**Given request**
Reproduce the section of the Mount Saint Joseph Academy text that opens with "Mount Saint Joseph" and closes with "Diocese of Burlington.", swapping "college preparatory" for "university preparatory" throughout.

**Text block**
** BEGIN **
Mount Saint Joseph Academy is a Roman Catholic college preparatory high school located in Rutland, Vermont.  The school is under the jurisdiction of the Diocese of Burlington.

History
The Academy was started soon after the founding of the Sisters of St. Joseph Rutland community. After they arrived, the sisters began the task of building schools starting with St. Peter's School and, in 1882, the all-girls Mount St. Joseph Academy.

In 1927, the Sisters built a larger facility and opened as a co-educational academy. The academic curriculum remained the same. The advent of boys brought the introduction of a full athletics program. The music program grew to include a marching band and orchestra, with special diplomas offered in piano and violin. Drama was offered.

Student activities

MSJ offers a number of different extra-curricular clubs and societies. These groups include: Student Government, National Honor Society, National Art Honor Society, Yearbook Committee, Scholar's Bowl, and Soles of the Shoestring Theater.
** END **
**Data segment**
** BEGIN **
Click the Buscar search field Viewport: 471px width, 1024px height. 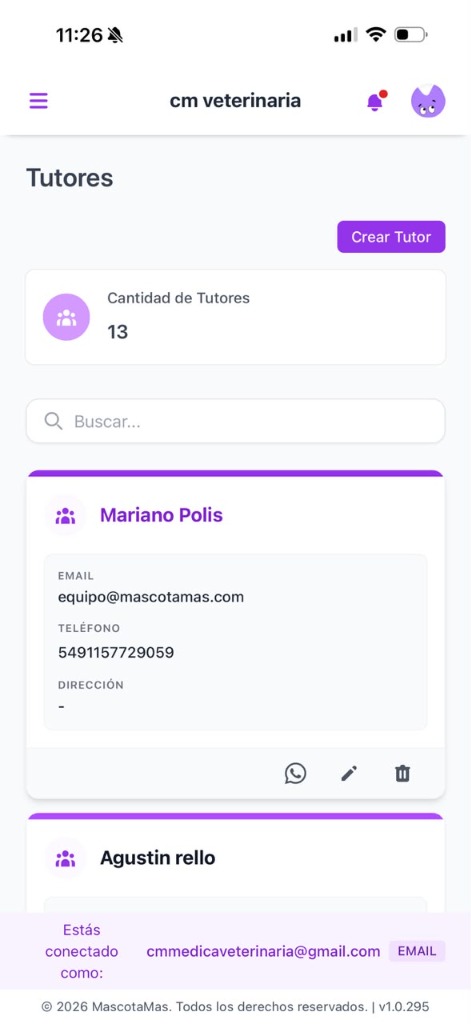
** END **
**Answer to the exercise**
Mount Saint Joseph Academy is a Roman Catholic university preparatory high school located in Rutland, Vermont.  The school is under the jurisdiction of the Diocese of Burlington.